I am writing to you in order to ask the Water network experts for a reliable explanation considering non-expected results in the carbonate equilibrium in the groundwater.

The mean altitude of the research area is 292 m a.s.l. and prevailing land cover types are artificial surfaces (59%) and agricultural areas (39%). The yearly amount of participation is 1454 mm (2019).

The alluvial aquifer is developed in a tectonic basin, filled with highly permeable Quaternary gravel and sand beds, which are partly conglomerated. The thickness of the sedimentary fill is up to 100 m down to its very low permeable pre-Quaternary basement. The groundwater table is on average 25 m below the surface. The unconfined intergranular aquifer with high transmissivity is mainly recharged from the river, the second recharging component is participations.
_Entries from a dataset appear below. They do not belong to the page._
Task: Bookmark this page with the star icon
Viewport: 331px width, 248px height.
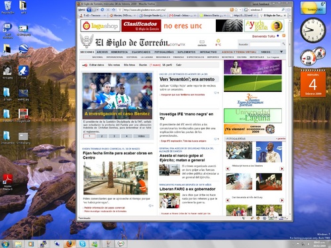Action: (x=236, y=10)
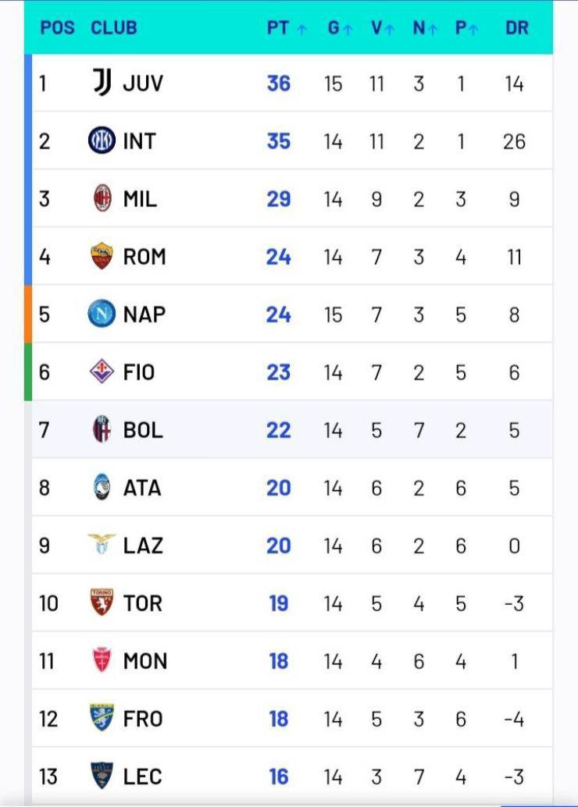Click the DR goal difference header
Image resolution: width=578 pixels, height=807 pixels.
point(516,28)
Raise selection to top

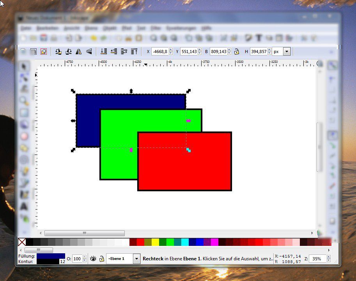click(x=135, y=52)
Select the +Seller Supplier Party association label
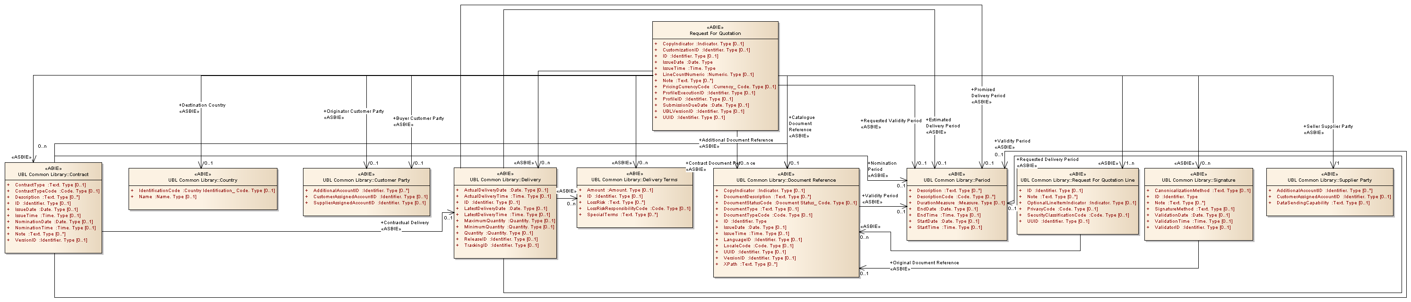 [1328, 126]
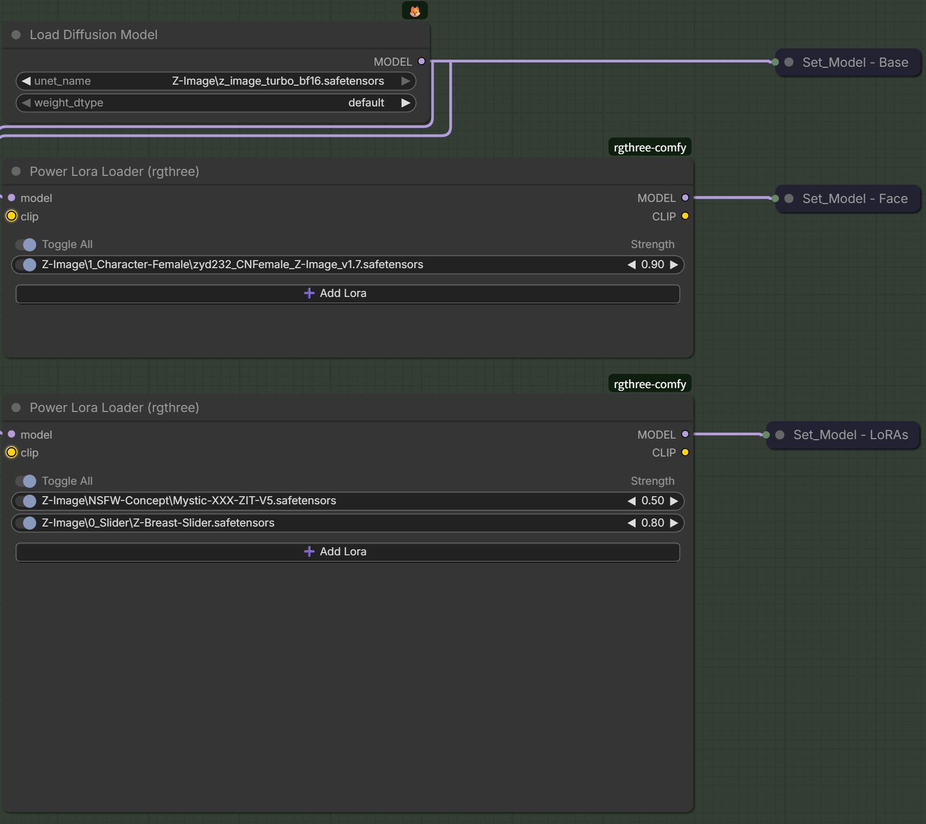Switch Toggle All in the second Lora Loader
This screenshot has height=824, width=926.
(x=26, y=481)
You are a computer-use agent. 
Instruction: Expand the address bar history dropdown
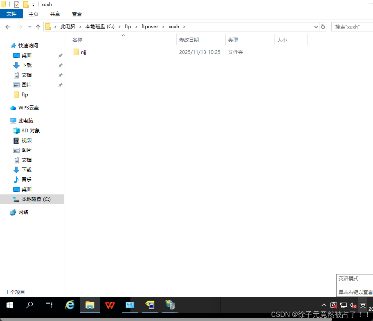316,27
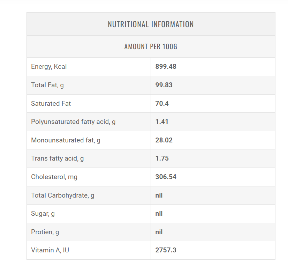Click the total fat value 99.83
This screenshot has height=266, width=288.
coord(164,85)
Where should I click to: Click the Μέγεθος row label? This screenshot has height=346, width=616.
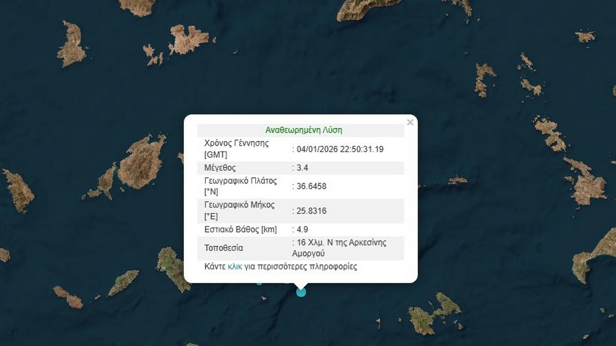coord(220,168)
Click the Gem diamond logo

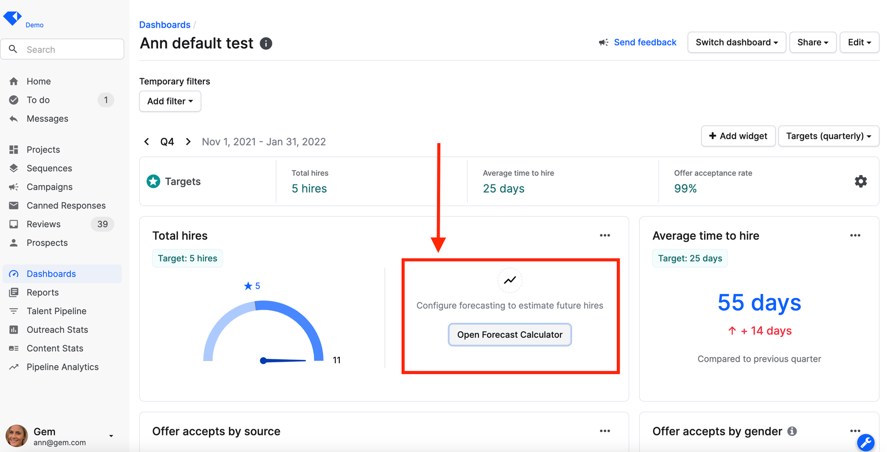point(12,18)
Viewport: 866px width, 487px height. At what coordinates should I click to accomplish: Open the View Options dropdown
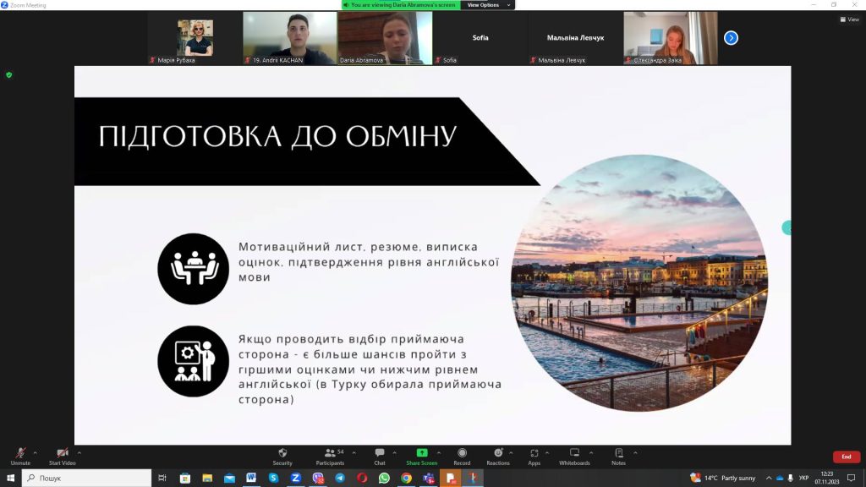pos(488,5)
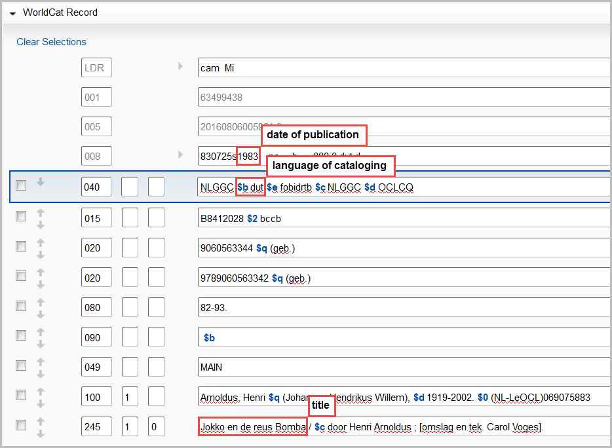This screenshot has width=612, height=448.
Task: Tick the checkbox for title field 245
Action: [21, 425]
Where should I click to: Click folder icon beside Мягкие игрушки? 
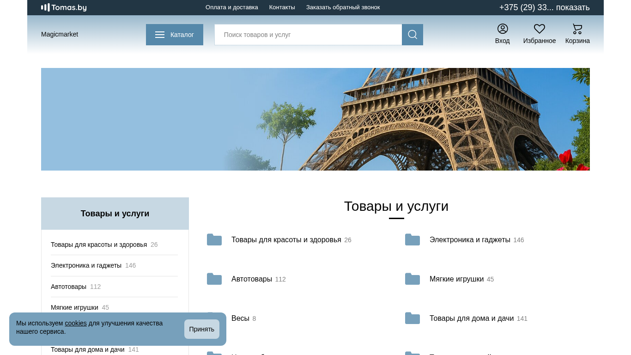click(412, 279)
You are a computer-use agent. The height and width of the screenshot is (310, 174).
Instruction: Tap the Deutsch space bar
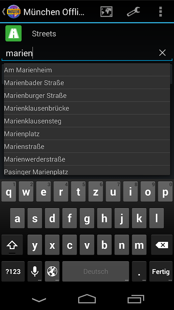(x=96, y=271)
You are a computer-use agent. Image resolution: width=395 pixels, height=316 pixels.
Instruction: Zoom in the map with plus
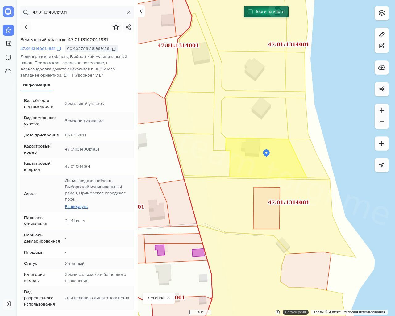coord(381,111)
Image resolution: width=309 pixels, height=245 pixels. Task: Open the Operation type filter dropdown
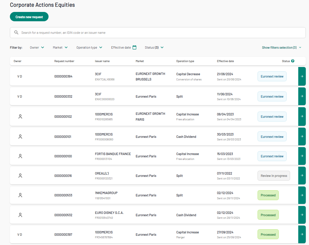[x=89, y=47]
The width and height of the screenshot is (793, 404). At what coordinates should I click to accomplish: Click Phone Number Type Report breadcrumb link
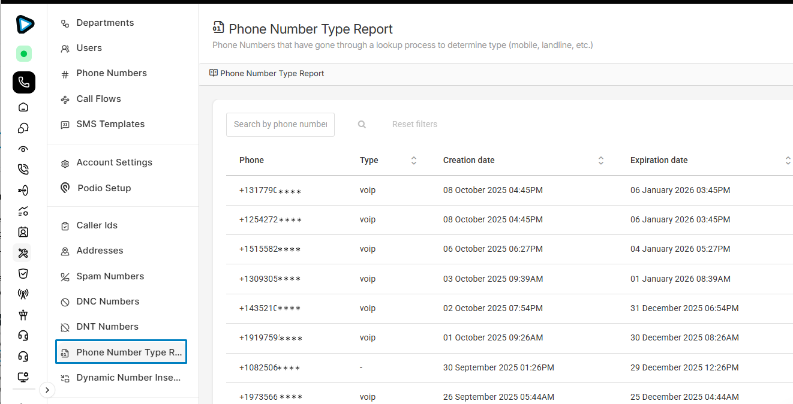click(x=272, y=74)
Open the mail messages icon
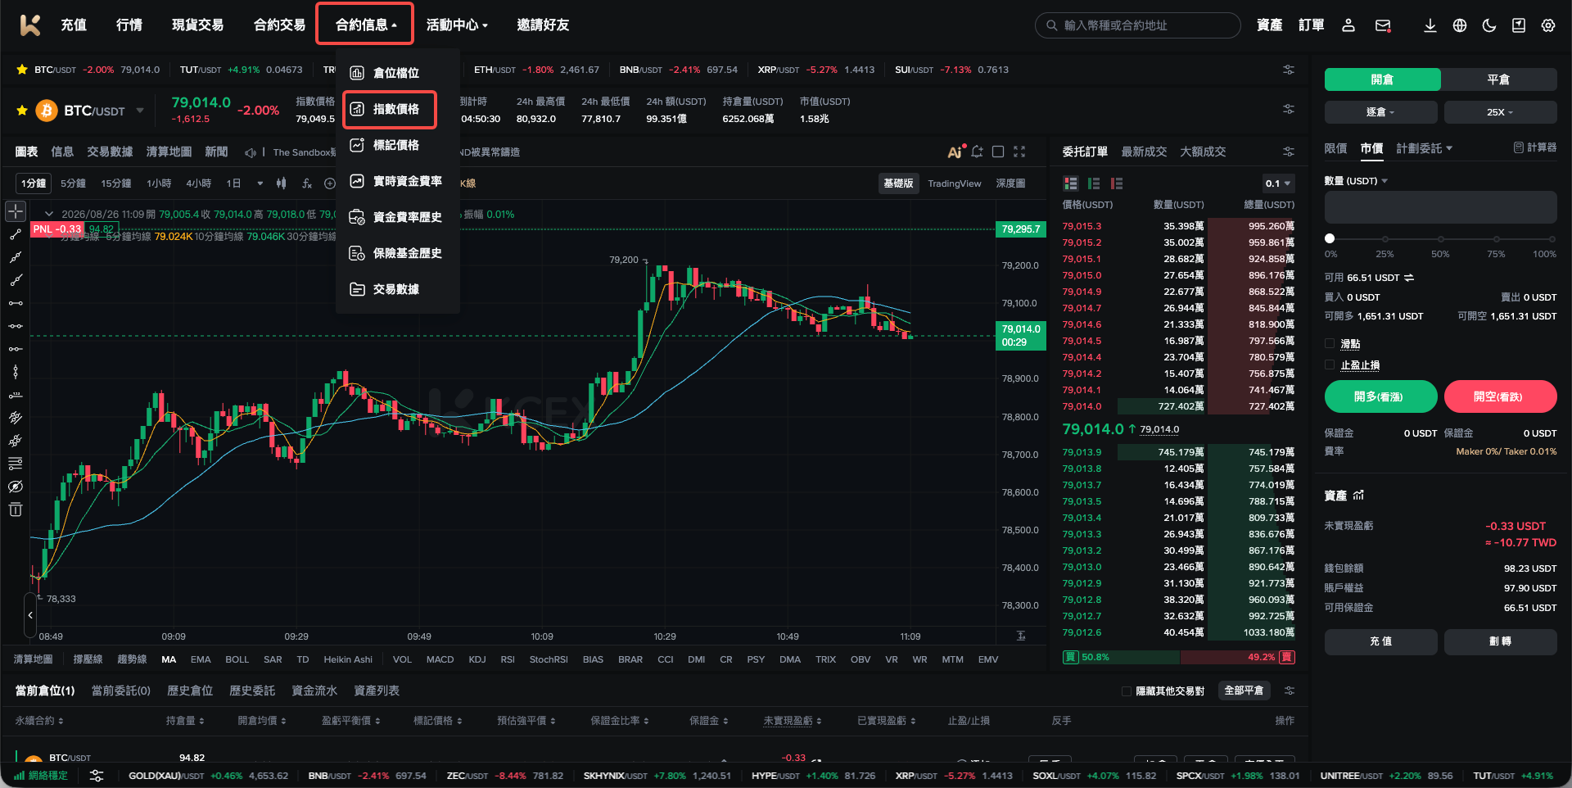Viewport: 1572px width, 788px height. [1383, 25]
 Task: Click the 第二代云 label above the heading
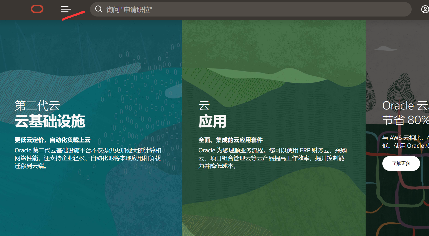click(37, 105)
In the recent decades the decreasing concentration of nitrate and sulphate in the groundwater has been observed as a consequence of agricultural measures.

At the same time the slightly decreasing values of pH has been detected. The changes are hardly detectable and could be overlooked due to insufficient number of analyses per year and various impacts from the environment and anthropogenic activities. The Ca+2 concentration has been recognized  as slowly decreasing too.

My first question is as follows: what are the most probable reasons for decreasing values (toward more acidic values) of pH in groundwater (changes in pC02, decreasing values of NOx and SOx in the air causing the increasing values of pH in the soil (towards the base values!), changes in agricultural practices, changes in recharging mechanisms, etc.). In the average the decrease of 0,1 unit of pH in the groundwater has been observed in the last decade.

The second question goes as follows: One could expect that decreasing concentration of calcium in groundwater would cause the increasing values of pH.  The data show the opposite trend.  Could we have a clear explanation for this phenomenon? Is the surplus of bicarbonate concentration in groundwater together with decreasing concentration of Ca+2 still the driving force for pushing the equilibrium to the right side of the equation:

(HCO3-)aq   ↔  (H+)aq  + (CO32-)aq

(Ca2+)aq   +   (CO32-)aq    ↔   (CaCO3)s

(Ca2+)aq   +   (HCO3-)aq    ↔   (H+)aq  + (CaCO3)s

I would appreciate if you could inform me about the similar observations or published articles dealing with these phenomena.